After doing some more searching around, it seems that the security names
assigned to redirected printers are created from scratch when the printer is
autocreated within the session. So any change made to the list is lost
because the list gets re-created the next time you log on, and there is no
way to modify what names are assigned to the printer's security list.

What I was trying to do was have the user create a share name for the
auto-created printer so that they could then issue a "net use lpt1
<sharename>" command. They need to run a DOS program on the terminal server
which prints to LPT1. Instead of printing on a printer where the terminal
server is located, we want it to print on the user's local computer via the
shared redirected printer mapped to LPT1.

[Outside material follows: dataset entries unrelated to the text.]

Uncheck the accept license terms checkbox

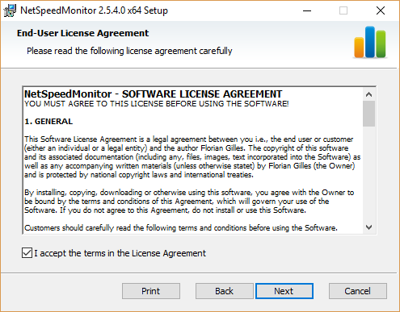[x=27, y=253]
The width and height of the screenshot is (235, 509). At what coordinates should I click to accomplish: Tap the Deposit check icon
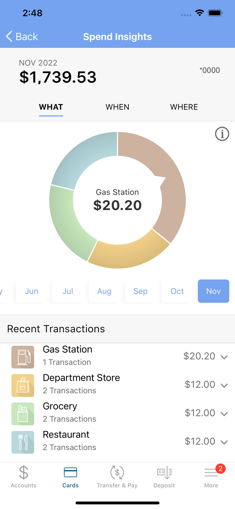pos(164,477)
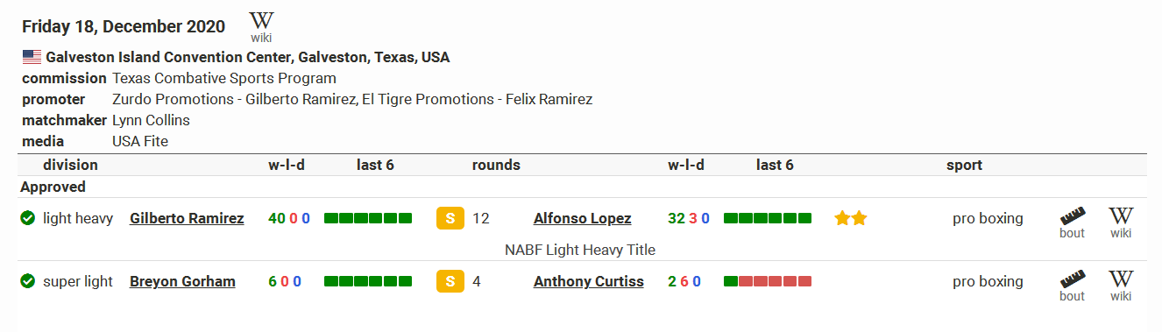Click the sport column header
Viewport: 1162px width, 332px height.
click(964, 165)
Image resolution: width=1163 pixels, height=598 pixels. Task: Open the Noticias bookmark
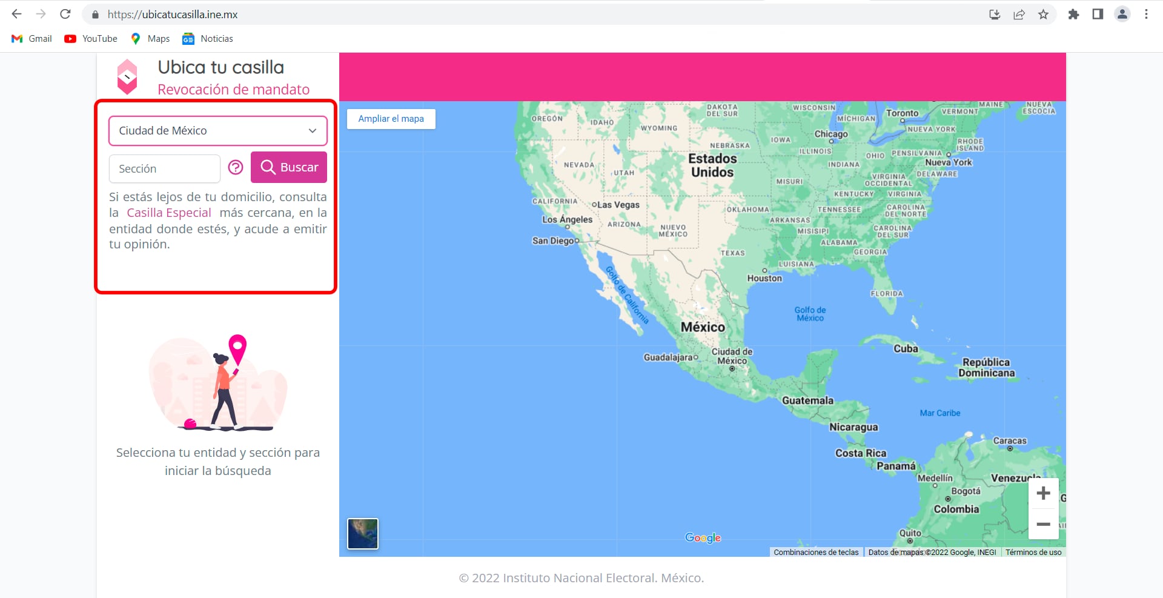[x=208, y=39]
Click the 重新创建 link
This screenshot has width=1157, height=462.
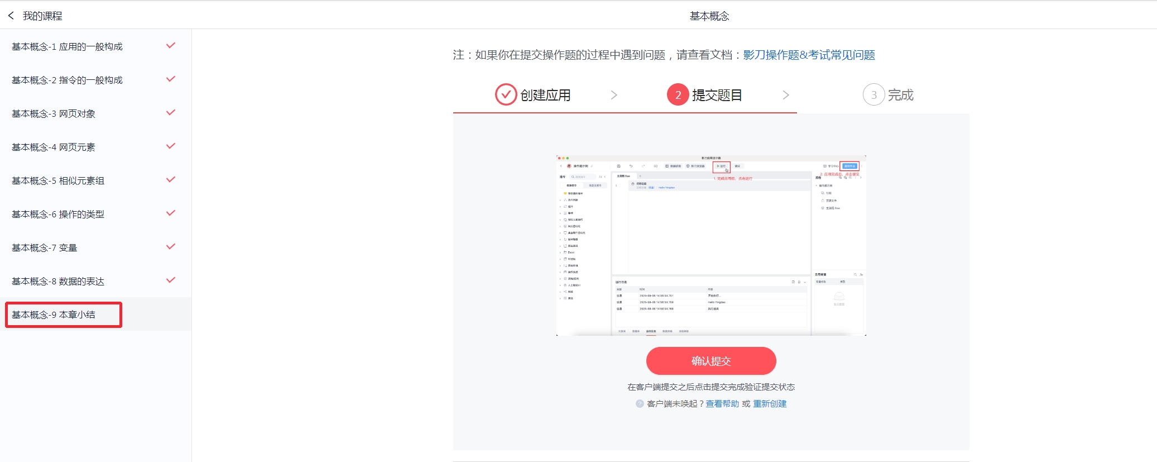click(770, 403)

The problem is that a non-administrator is unable to create the share name
for the printer that gets created when they log into the terminal server. I
suppose on solution is to give the user administrator permissions
temporarily so that the share can get created. Or, perhaps I can share the
auto-created printer for them if we are both logged into the same terminal
server at the same time.

Or is there any way to print to LPT1 on a terminal server and have the
output sent out the LPT1 port of the client's computer, without having to
map LPT1 to a shared printer on the terminal server? The "Local resources"
tab of the remote desktop connection program has a check box for serial
ports, but not for parallel ports.

"David Lummis" <david8@xxxxxxxxx> wrote in message
I'm having some problems with redirected printer security on a Windows
Server 2003 SP1 terminal server.

I'm trying to find out how to change the groups and user names (in the
security tab) that are assigned to a redirected printer when someone logs
onto the Terminal Server. I can change the list while logged on as the
administrator, but the changes seem to get lost once I log out. I have
tried waiting a few minutes before and after making the changes.

Currently the list consists of the following items: Account unknown
(S-1-5-32-547), Administrators, CREATOR OWNER, and the currently logged in
user. At the very least I'd like to add the Printer Operators group.

Is there a default list of security names it assigns to every redirected
printer each time someone logs in, and if so where can I go to change
them? Or does anyone have any idea as to why I can't get the changes to
stick when I modify the list via the printer properties security tab?